Mr. Blizzard: I welcome my right hon. Friend's drive to reduce paperwork in the benefits system. Will she also consider the needs of disabled people who, under the benefit integrity programme introduced by the previous Government, are required to fill in a 33-page questionnaire? If they do not, a home visit can then be followed up by a tribunal. Will my right hon. Friend consider whether that is really necessary, especially in the light of reports from my local disablement information and advice line office, which is inundated by cries for help from disabled people to whom it cannot always respond because of the sheer weight of paperwork from the Benefits Agency?

Ms Harman: My hon. Friend raises two points. First, he referred to people with disabilities being required to fill in dozens of different forms that require the same information and then having to repeat the exercise. I addressed that in earlier answers. We share his concern, which affects people claiming benefit as a result of disability as well as pensioners and the unemployed.

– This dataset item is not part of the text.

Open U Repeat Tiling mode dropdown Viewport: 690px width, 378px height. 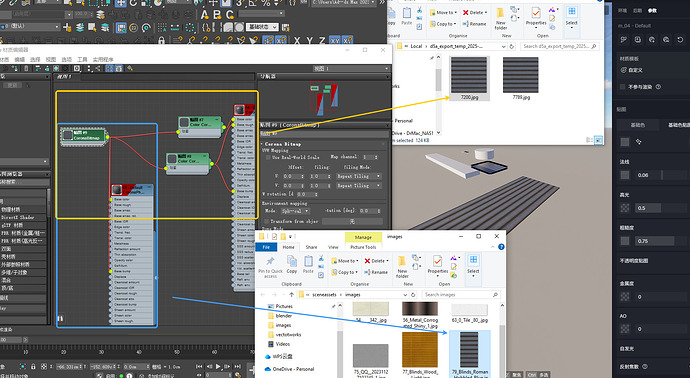point(359,176)
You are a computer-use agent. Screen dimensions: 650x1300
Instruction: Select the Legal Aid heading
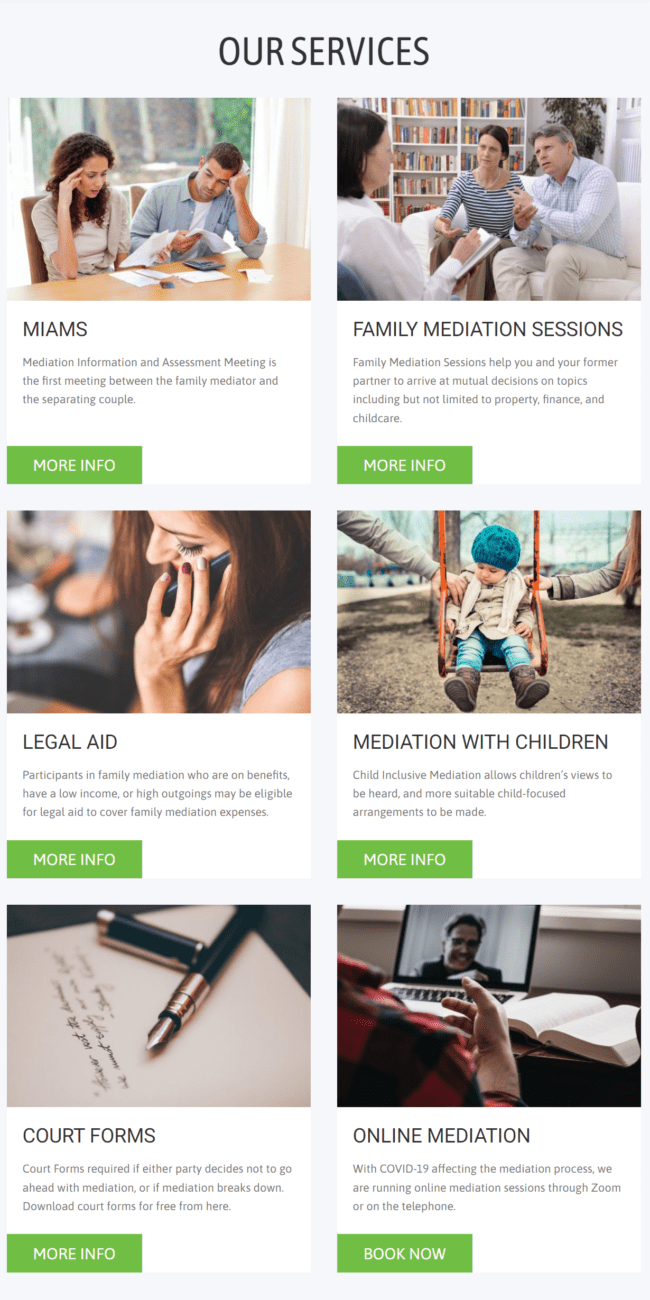pyautogui.click(x=70, y=742)
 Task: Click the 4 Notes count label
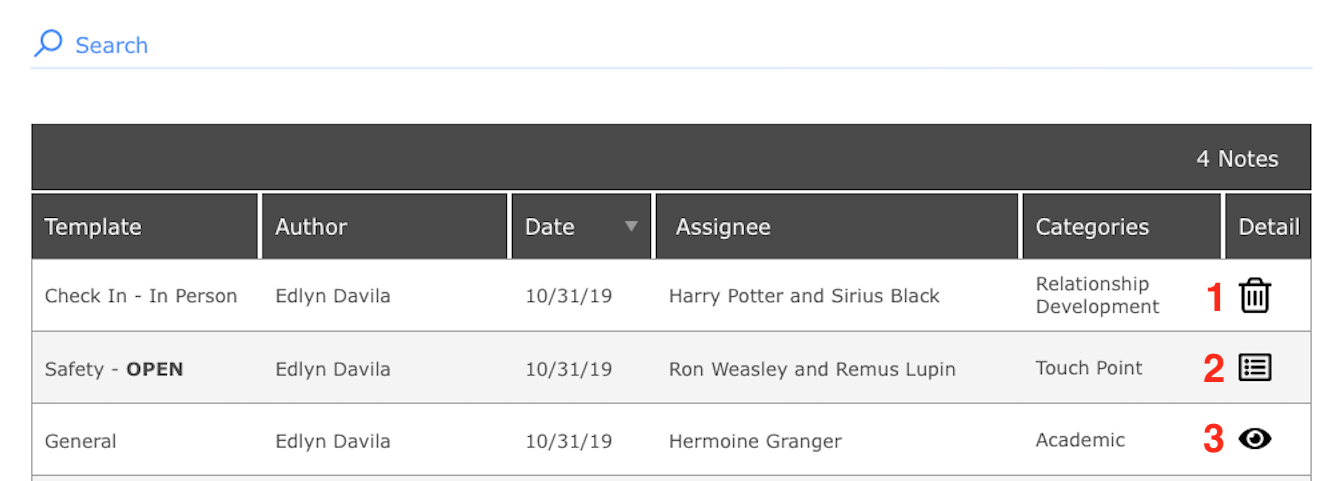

Secondly, my hon. Friend referred to benefit fraud. We are concerned to get benefits to people who are entitled to them because of incapacity or disability. However, we are also concerned that those who are not entitled to benefits should not receive them. We want to rebuild public support for the social security system. People will not support a system that wastes claimants' time with hundreds of forms. Nor will they support a system that they know is open to abuse whereby those who are not entitled to benefits receive them.